Strona:Karol May - W Kraju Mahdiego T.1.djvu/66

Ta strona została przepisana.

Baraka, słynnego przełożonego bractwa Świętej Abd el Kader el Dżelani.
— I on wam kazał, abyście mu je przyprowadzili? Czy to wasz przełożony?
— Nie.
— Więc nie macie prawa przyjmować rozkazów od niego.
— Ostrzegamy cię, effendi! Jesteś obcym i nie znasz ustaw naszego kraju.

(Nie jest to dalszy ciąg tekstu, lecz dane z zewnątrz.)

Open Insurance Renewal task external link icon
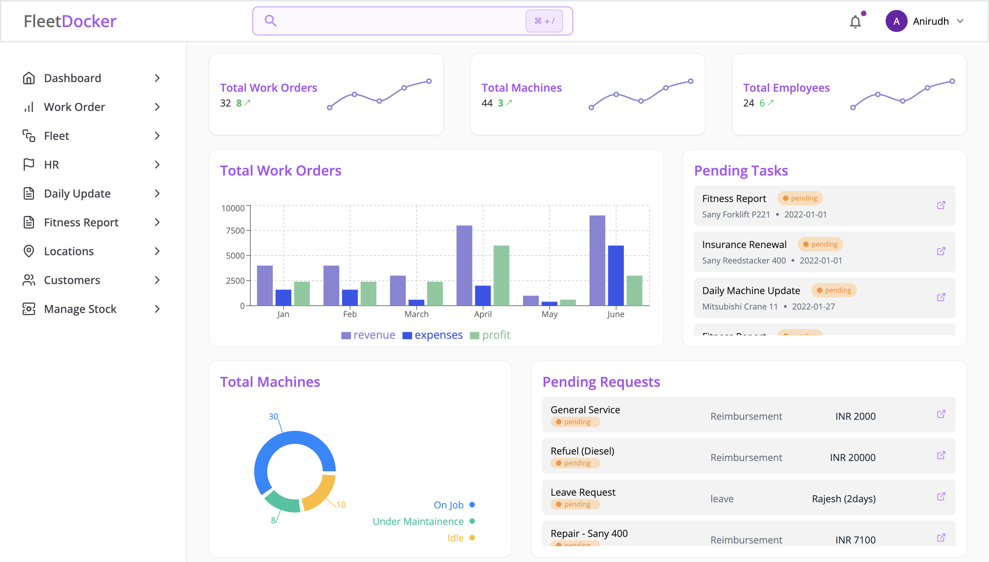 click(x=941, y=251)
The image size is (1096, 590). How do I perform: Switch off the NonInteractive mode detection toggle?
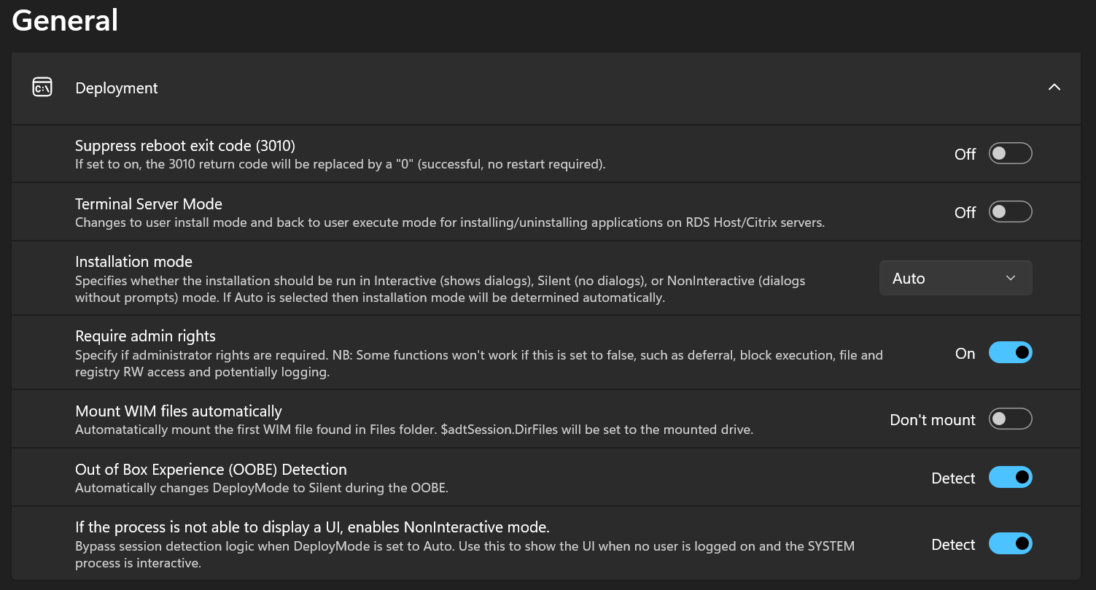click(1010, 544)
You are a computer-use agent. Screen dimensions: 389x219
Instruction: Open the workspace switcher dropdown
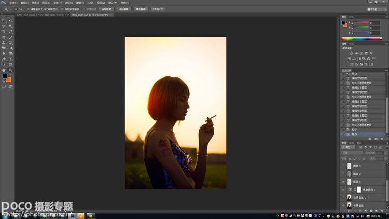(377, 9)
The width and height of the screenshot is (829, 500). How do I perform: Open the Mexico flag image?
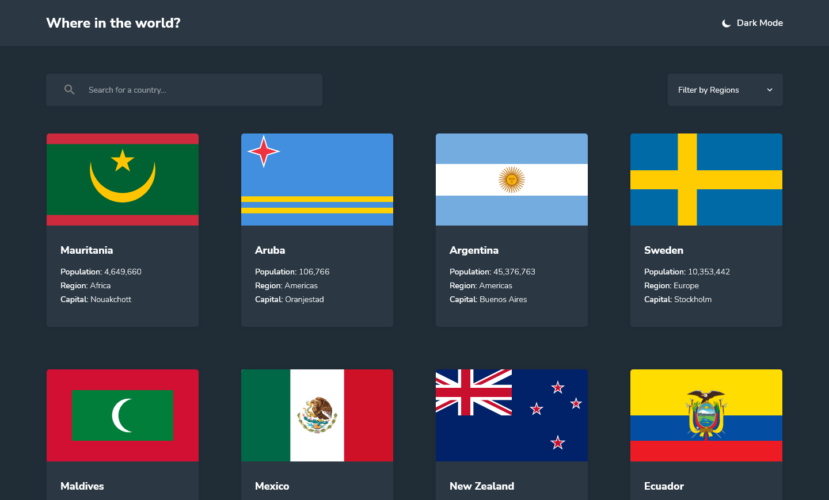coord(317,415)
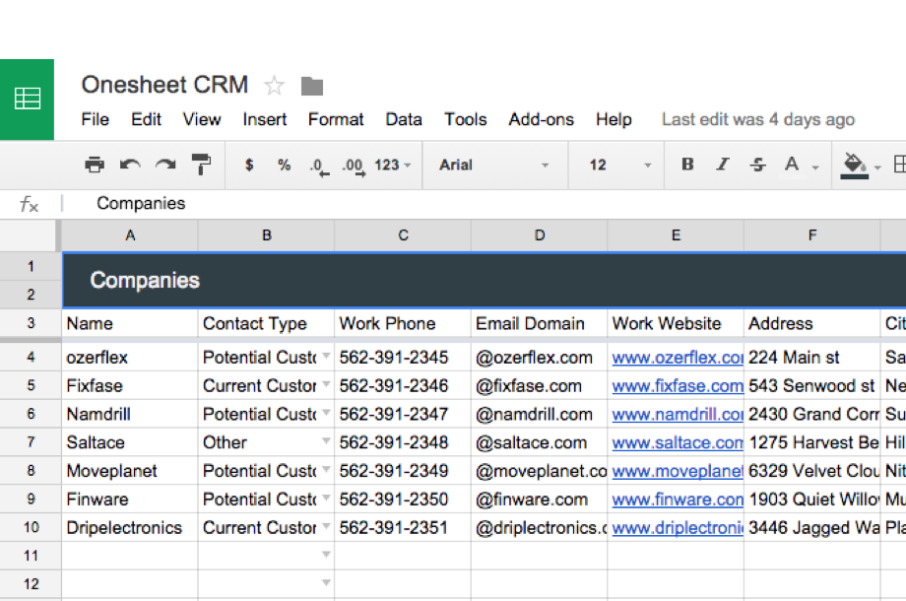Toggle italic formatting
Image resolution: width=906 pixels, height=601 pixels.
coord(721,165)

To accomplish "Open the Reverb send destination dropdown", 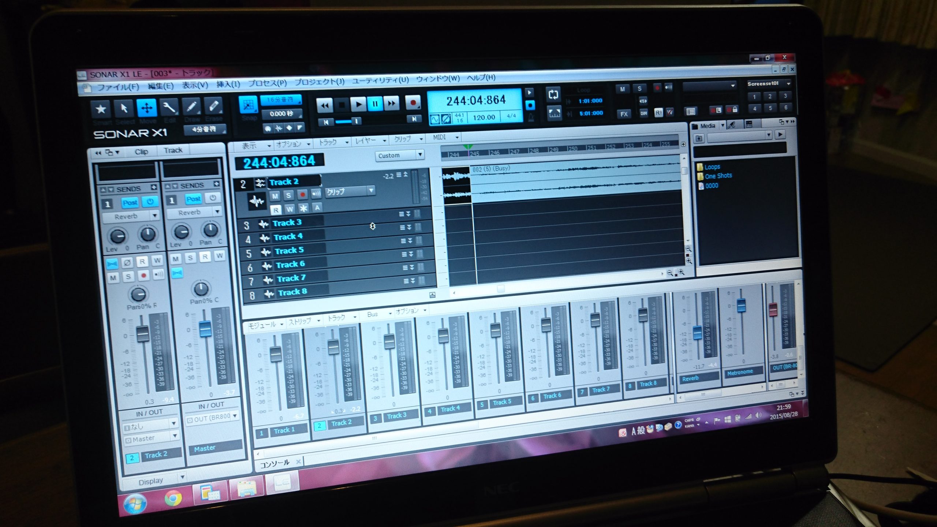I will tap(154, 216).
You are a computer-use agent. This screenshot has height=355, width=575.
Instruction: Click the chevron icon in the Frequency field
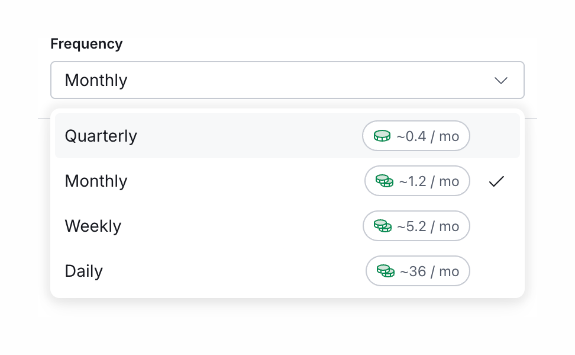coord(500,79)
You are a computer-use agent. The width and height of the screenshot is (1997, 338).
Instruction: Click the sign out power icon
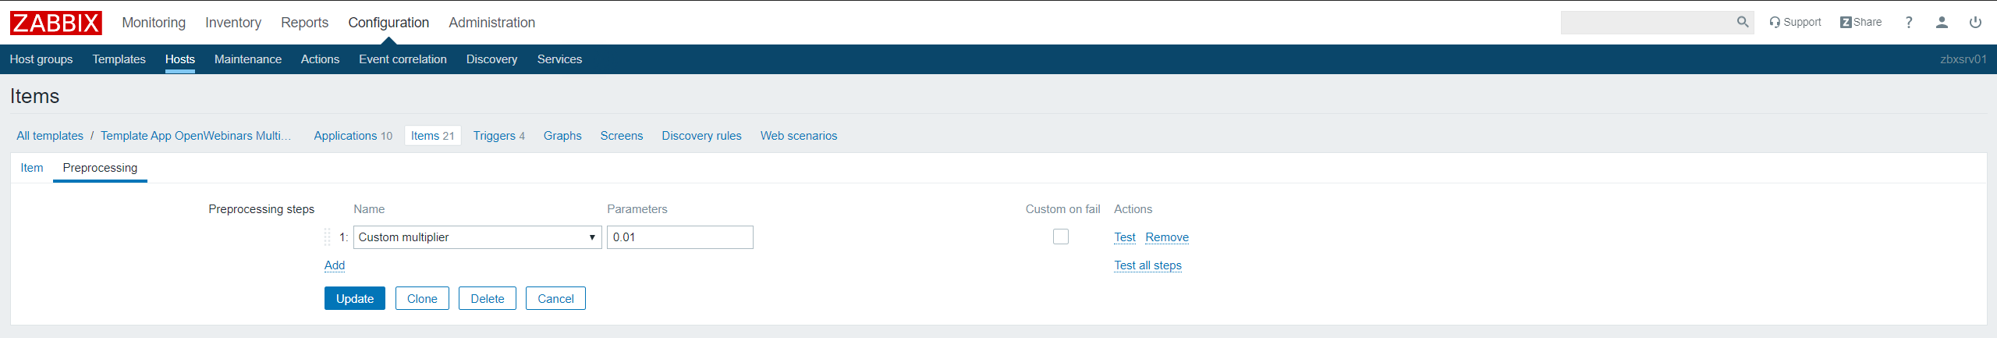pyautogui.click(x=1975, y=23)
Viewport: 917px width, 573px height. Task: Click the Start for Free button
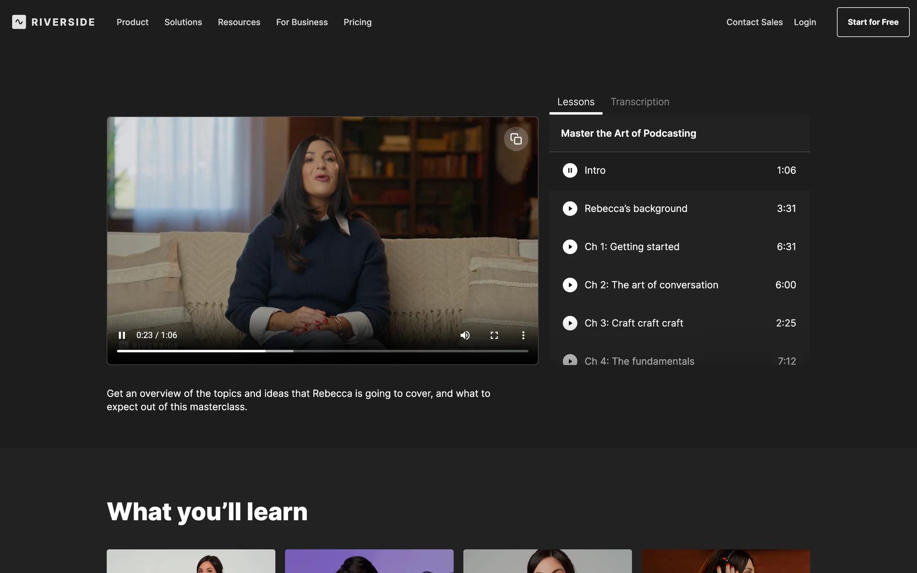[873, 22]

— Znam je widocznie lepiej od was.
— Ty porwałeś się na Abd el Baraka.
— Zupełnie tak, jak ty na mnie, tylko z tą różnicą, że trąciłeś mnie nogą, chociaż nic nie zrobiłem ci złego, a ja powaliłem Abd el Baraka, ponieważ obraził mnie mimo upomnienia.
— Ale jakie masz prawo do tych dwojga dzieci?
— Takie samo, jak Abd el Barak. Wynająłem je do służby u siebie.
— Ależ to jego służący!
— Już nie, skoro postanowiły zostać u mnie od tej chwili.
— To niemożliwe, gdyż on ich nie oddalił. Tu musi być zachowany termin wymowy.
— Aha! Zaczyna aż tak sprytnie! No, nic mu to nie pomoże. Czy dzieci godziły się do niego na służbę?
— Tego nie wiemy.
— A czy może oddał mu je ich ojciec?
— I tego nie możemy powiedzieć.
— Więc niechaj udowodni, że ma prawo żądać ich ode mnie. Jako służbodawca musi mieć na to dowody. Może posiada pisemną umowę, albo świadków, którzy to wykażą?
— Tego nie potrzeba. Oni mieszkali i służyli u niego, więc należą do niego.
— A teraz służą i mieszkają u mnie, więc należą do mnie.
— My jednak mamy rozkaz zabrać je, w razie potrzeby nawet przemocą i odprowadzić do ich pana.